Why Unemployment Benefits Are Taxable 📋

Unemployment insurance benefits have been taxable at the federal level since 1987. Before that, only higher earners paid tax on them. Today, regardless of why you received benefits — a layoff, a business closure, a reduction in hours — the full amount you collected counts as ordinary income for federal tax purposes.

State tax treatment varies. Most states with an income tax also tax unemployment benefits, but a handful either exempt them partially or fully. Whether your state taxes these benefits depends entirely on where you live and filed your claim.

What's Typically Reported on the Form

BoxWhat It Shows
Box 1Total unemployment compensation paid during the year
Box 4Federal income tax withheld (if you elected withholding)
Box 10a/10bState and state identification number
Box 11State income tax withheld

The amount in Box 1 reflects gross benefits paid — before any withholding. If you had 10% federal withholding deducted from your weekly payments, the full pre-withholding amount still appears in Box 1, with the withheld portion separately noted in Box 4.

When and How You Receive It

States are generally required to mail 1099-G forms by January 31 for benefits paid in the prior calendar year. Many states also make the form available electronically through your online claimant account, sometimes before the paper copy arrives.

If you moved, changed your mailing address, or haven't logged into your state's system recently, it's worth checking your online account rather than waiting for mail.

What to Do If the Amount Looks Wrong

Discrepancies happen.

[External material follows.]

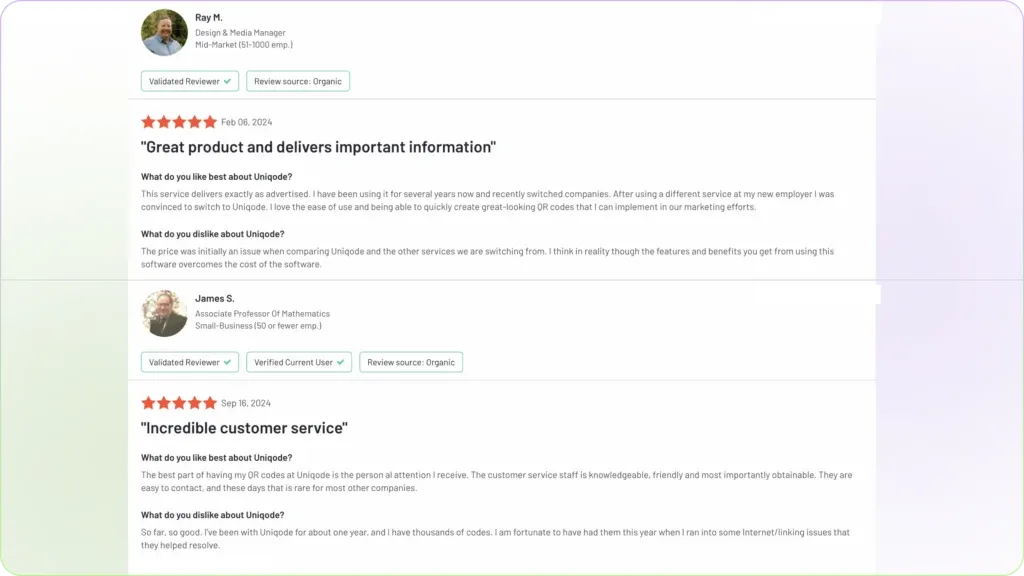Click the reviewer name Ray M.
The width and height of the screenshot is (1024, 576).
click(x=209, y=18)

Common reasons include:

  • Benefits paid across two calendar years — payments made in January for a prior-year claim week may be reported in the new year
  • Overpayment situations — if you repaid benefits during the year, the reported amount may still reflect gross payments before repayment; repaid amounts may be deductible under certain IRS rules
  • Benefit year vs. calendar year confusion — your benefit year and the tax calendar year don't always align

If the amount on your 1099-G doesn't match what you believe you received, contact your state unemployment agency directly. They're the source of the form and can issue a corrected version if there's an error.

Fraud and Identity Theft: A Specific 1099-G Problem 🔒

In recent years, a significant number of people have received 1099-Gs for unemployment benefits they never actually collected — a result of widespread identity theft and fraudulent claims filed during and after the COVID-19 pandemic.

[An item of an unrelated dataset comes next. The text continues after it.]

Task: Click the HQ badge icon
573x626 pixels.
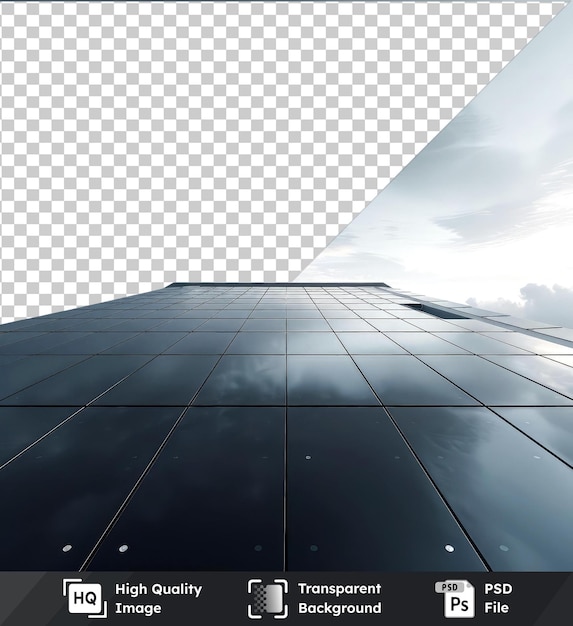Action: click(85, 598)
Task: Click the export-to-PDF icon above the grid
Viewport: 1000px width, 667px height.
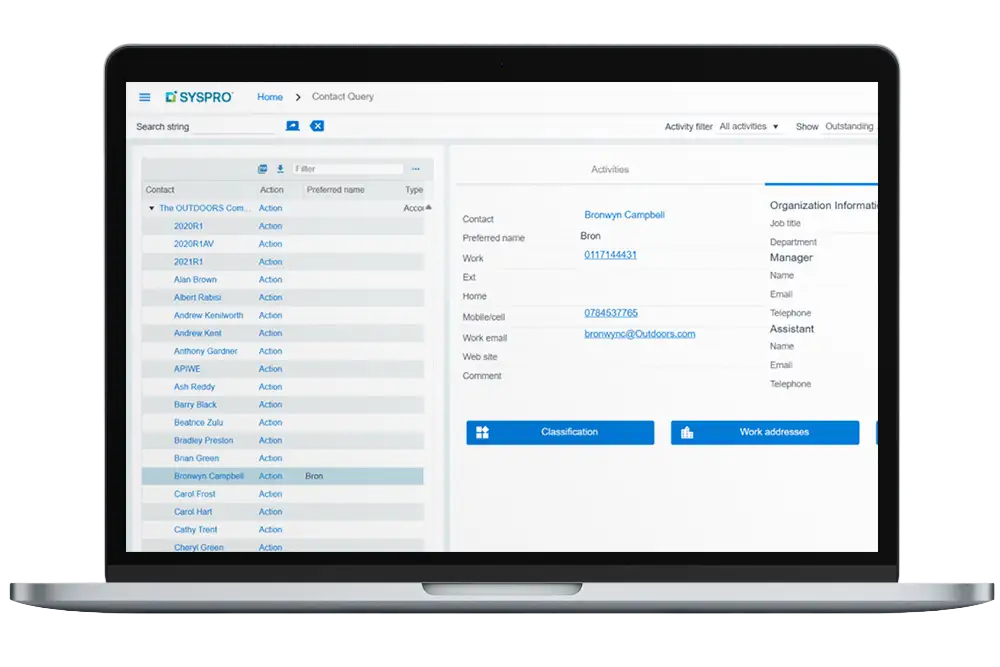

If you receive a 1099-G and never filed for or received unemployment benefits, that's a red flag for identity-based fraud. The IRS and most states have procedures for handling this:

  1. Report the fraud to your state unemployment agency
  2. The state should issue a corrected 1099-G showing $0 or remove the fraudulent record
  3. The IRS also has guidance for handling fraudulent 1099-G income on your return while the dispute is being resolved

Don't ignore a 1099-G that doesn't belong to you. Filing a return with income you didn't receive — or failing to address it — can create complications either way.

How Withholding Affects Your Tax Situation

When you filed your initial unemployment claim, you may have had the option to elect voluntary federal tax withholding — typically 10% of each payment. Some states offer a similar option for state withholding.

If you elected withholding, the amounts held back are reflected in Boxes 4 and 11. If you didn't elect withholding, you received the full benefit amount but may owe taxes when you file — depending on your total income, filing status, deductions, and other factors for that tax year.

The Pieces That Vary by Situation

How the 1099-G affects your actual tax filing depends on factors specific to you:

  • Which state issued your benefits — and whether that state taxes unemployment income
  • Whether you had withholding — and how much
  • Your total income for the year — unemployment benefits stack on top of any wages, freelance income, or other earnings
  • Whether you repaid any overpaid benefits — which may affect what's deductible
  • Whether any fraud or identity theft is involved — which requires separate steps

The form itself is just a starting point. What it means for your return depends on your full picture for that tax year.